What the exercise asks
Leave out the pictures and transcribe the rest of the records exactly.

(Dataset entries)
##############################
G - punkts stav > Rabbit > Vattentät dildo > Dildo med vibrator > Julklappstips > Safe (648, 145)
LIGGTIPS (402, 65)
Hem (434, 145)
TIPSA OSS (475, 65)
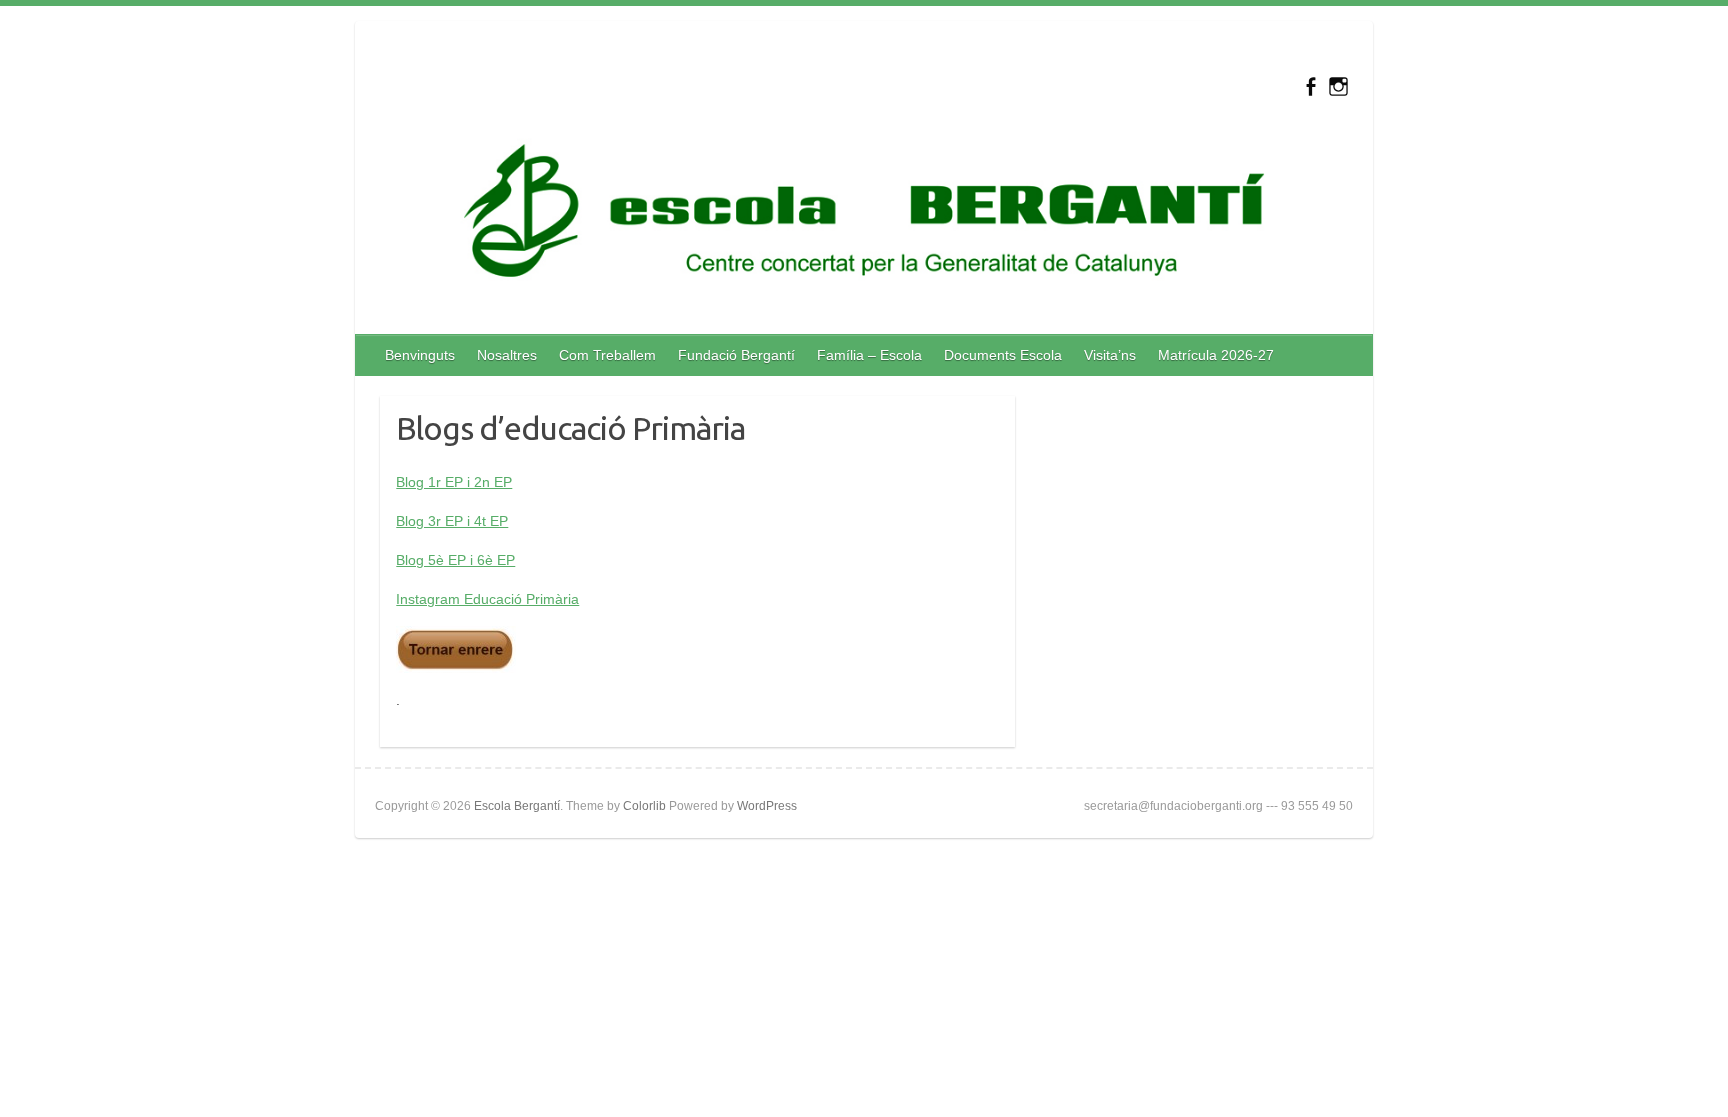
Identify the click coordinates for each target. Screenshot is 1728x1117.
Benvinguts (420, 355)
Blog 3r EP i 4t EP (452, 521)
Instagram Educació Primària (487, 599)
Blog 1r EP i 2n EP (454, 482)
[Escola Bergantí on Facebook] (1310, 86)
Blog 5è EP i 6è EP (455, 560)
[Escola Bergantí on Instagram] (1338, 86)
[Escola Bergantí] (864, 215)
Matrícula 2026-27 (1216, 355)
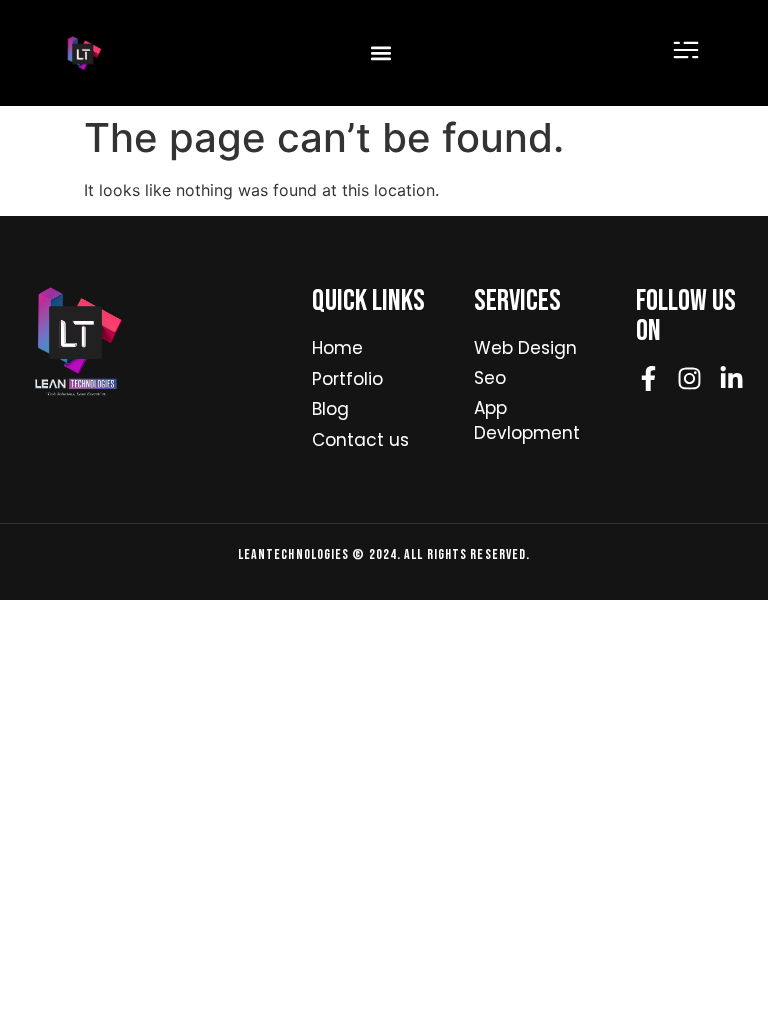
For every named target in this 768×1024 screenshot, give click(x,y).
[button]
##############################
Task result
G - punkts stav > Rabbit > Vattentät dildo > Dildo med vibrator > Julklappstips > Safe (648, 145)
LIGGTIPS (402, 65)
Hem (434, 145)
TIPSA OSS (475, 65)
Identify the click coordinates for each target. Screenshot is 1728x1117.
Benvinguts (420, 355)
Blog 3r EP i 4t EP (452, 521)
Instagram Educació Primària (487, 599)
Blog 1r EP i 2n EP (454, 482)
[Escola Bergantí on Facebook] (1310, 86)
Blog 5è EP i 6è EP (455, 560)
[Escola Bergantí on Instagram] (1338, 86)
[Escola Bergantí] (864, 215)
Matrícula 2026-27 (1216, 355)
For every named target in this 768×1024 screenshot, give click(x,y).
[button]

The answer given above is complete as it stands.